**Exercise details:** Among the entries, which lines carry the string "cursor"? Copy each of them.

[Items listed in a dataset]
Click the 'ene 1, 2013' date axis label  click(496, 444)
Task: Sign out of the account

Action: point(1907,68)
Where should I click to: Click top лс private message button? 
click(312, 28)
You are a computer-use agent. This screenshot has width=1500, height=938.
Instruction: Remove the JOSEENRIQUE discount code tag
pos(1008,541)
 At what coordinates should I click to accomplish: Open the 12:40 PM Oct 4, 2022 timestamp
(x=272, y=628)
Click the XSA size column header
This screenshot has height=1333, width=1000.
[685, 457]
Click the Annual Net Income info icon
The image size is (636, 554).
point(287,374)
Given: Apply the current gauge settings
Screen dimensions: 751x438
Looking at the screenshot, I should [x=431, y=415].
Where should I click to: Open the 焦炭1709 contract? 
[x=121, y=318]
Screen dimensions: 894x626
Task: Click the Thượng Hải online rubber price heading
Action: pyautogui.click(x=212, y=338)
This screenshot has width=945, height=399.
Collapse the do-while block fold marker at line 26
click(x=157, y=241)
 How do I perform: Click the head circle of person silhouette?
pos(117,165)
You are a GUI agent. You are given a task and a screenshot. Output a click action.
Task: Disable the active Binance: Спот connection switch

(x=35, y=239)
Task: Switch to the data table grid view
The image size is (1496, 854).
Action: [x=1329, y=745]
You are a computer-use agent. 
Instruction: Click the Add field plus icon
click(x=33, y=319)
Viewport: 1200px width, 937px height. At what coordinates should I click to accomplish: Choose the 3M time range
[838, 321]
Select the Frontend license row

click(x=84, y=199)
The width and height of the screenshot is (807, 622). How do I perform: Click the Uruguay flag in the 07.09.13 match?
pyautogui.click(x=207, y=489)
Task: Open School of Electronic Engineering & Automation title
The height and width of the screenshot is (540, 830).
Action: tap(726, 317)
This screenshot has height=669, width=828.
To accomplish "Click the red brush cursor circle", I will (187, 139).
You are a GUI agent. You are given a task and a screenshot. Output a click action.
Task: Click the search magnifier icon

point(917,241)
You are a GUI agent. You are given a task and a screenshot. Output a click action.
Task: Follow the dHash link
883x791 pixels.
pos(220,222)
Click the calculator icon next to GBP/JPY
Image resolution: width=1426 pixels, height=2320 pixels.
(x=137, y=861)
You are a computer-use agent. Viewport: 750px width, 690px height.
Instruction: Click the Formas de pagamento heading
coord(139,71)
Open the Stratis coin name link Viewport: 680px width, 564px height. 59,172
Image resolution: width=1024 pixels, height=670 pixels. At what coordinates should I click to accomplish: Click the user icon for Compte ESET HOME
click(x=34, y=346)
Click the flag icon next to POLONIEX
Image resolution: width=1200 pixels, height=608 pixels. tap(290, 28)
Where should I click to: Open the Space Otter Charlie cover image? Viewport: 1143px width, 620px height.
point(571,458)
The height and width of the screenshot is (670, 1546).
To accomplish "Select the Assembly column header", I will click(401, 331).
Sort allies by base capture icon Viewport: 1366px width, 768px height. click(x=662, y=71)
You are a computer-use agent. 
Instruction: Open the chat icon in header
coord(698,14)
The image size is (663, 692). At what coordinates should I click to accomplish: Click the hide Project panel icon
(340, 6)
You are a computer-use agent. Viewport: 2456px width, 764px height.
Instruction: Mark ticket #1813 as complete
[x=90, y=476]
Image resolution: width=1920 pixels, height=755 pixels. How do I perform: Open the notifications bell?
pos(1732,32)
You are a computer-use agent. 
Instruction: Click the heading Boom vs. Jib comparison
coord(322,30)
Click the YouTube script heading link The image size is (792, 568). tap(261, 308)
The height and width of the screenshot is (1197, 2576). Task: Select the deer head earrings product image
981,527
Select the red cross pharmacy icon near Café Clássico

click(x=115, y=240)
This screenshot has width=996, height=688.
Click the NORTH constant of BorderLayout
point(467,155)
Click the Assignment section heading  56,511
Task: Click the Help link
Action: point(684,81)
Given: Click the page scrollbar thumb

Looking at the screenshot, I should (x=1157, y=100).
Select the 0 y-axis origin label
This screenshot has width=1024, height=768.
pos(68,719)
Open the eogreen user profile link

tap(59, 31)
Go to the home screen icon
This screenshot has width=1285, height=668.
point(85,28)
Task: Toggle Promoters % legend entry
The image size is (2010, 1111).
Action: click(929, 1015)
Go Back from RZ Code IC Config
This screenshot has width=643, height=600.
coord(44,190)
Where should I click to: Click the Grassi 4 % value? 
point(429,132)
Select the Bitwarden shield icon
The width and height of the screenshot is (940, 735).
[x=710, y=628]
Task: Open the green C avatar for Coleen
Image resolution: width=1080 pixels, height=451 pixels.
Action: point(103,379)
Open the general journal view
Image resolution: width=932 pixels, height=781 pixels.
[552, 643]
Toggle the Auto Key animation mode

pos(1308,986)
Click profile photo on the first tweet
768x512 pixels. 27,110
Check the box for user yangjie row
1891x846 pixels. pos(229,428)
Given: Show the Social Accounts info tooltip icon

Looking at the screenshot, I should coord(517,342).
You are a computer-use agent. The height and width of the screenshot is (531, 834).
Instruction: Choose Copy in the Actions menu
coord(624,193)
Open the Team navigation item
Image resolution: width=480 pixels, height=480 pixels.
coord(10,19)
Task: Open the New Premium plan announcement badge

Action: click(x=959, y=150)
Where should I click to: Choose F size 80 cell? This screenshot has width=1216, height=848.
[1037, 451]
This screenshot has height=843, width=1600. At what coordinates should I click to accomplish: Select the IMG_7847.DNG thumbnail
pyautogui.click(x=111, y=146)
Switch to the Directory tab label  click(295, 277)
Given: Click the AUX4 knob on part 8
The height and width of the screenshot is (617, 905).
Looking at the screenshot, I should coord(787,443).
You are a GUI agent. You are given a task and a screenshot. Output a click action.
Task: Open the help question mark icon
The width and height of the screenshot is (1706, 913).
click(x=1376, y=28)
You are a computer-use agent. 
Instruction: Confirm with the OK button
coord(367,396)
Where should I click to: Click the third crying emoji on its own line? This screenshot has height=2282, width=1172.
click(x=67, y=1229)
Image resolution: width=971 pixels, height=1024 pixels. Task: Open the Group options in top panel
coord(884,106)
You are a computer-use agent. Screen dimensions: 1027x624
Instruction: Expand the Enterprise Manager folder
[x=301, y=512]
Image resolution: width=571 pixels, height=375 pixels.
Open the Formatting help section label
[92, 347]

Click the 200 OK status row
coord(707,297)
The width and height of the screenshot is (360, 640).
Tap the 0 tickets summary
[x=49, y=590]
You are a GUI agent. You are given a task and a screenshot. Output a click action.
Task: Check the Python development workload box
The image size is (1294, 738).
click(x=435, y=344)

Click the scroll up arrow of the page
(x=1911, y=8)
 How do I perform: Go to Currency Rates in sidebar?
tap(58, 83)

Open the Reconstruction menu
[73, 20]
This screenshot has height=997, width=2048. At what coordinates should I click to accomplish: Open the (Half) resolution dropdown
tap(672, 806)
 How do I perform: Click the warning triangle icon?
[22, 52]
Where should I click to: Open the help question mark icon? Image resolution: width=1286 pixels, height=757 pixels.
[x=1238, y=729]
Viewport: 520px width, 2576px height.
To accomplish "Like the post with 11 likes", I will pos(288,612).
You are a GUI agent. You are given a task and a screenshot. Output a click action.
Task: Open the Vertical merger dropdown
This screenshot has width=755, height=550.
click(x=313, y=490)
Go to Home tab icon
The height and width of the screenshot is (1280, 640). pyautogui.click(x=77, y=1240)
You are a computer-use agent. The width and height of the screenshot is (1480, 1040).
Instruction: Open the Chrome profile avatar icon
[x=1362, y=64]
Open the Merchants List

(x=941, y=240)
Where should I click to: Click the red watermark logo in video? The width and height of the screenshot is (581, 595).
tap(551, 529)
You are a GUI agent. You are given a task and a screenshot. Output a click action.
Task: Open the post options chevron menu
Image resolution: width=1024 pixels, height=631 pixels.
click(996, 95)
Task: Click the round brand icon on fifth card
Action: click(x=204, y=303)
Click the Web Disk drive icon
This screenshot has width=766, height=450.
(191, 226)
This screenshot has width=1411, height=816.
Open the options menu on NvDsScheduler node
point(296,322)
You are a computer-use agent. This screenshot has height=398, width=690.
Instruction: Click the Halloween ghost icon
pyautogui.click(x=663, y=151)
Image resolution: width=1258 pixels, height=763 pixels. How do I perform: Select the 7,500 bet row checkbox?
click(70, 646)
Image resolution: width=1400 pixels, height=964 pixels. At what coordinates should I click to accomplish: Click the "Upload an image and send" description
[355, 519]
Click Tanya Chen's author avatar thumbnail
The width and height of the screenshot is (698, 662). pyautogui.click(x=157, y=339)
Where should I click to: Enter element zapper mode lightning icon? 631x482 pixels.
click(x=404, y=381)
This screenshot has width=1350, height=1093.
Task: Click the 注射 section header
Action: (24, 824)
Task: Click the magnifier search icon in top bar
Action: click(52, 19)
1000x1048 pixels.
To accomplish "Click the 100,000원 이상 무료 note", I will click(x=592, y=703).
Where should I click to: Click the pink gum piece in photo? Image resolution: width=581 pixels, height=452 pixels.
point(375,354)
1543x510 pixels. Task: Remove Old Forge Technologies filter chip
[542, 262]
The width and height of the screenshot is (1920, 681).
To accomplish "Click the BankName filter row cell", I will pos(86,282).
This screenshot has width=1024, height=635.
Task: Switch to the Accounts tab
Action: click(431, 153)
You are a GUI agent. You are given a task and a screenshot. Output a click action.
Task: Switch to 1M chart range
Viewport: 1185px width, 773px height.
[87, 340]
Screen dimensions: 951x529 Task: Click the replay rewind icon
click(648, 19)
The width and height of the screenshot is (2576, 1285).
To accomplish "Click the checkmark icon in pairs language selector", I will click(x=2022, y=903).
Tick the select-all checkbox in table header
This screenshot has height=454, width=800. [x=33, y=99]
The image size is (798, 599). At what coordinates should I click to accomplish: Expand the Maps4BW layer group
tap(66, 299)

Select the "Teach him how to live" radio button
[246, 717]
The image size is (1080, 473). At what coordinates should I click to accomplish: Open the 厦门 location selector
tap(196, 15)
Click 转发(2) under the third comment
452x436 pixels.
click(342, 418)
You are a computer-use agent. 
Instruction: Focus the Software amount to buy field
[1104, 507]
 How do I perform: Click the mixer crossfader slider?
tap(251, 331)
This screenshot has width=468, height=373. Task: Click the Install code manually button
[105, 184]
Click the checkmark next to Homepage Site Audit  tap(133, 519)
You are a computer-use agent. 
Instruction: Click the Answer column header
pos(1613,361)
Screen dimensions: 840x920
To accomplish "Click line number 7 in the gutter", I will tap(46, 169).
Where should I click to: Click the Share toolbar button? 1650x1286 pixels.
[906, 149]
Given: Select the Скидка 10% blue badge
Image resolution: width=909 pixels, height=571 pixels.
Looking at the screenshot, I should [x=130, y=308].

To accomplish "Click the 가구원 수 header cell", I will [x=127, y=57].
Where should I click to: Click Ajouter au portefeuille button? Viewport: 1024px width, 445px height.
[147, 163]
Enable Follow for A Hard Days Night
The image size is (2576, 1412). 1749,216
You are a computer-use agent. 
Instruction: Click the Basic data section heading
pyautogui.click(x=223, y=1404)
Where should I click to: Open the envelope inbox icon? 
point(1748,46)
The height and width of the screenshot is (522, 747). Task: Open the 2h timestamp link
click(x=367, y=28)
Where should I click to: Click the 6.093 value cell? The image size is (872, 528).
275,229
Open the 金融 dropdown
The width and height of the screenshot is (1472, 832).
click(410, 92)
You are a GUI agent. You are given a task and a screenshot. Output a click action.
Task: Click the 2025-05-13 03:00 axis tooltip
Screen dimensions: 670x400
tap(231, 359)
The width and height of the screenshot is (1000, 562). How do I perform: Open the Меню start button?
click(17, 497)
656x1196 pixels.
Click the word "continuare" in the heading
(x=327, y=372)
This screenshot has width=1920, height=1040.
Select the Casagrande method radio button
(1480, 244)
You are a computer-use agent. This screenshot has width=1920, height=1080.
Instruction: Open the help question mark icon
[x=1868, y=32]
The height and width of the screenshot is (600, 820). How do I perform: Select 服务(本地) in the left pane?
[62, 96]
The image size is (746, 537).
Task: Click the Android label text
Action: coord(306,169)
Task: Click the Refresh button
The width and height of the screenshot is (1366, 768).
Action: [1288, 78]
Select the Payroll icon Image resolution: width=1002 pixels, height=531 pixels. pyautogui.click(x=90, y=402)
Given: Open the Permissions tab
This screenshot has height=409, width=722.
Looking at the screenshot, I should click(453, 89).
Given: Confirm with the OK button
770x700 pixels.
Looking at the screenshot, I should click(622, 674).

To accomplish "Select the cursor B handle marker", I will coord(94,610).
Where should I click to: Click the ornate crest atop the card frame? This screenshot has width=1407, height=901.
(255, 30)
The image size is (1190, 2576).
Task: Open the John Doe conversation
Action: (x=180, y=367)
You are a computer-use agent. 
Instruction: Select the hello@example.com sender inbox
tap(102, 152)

**Solved exercise:**
To accomplish "Click the red brush cursor circle", I will (187, 139).
To accomplish "Select the cursor B handle marker", I will coord(94,610).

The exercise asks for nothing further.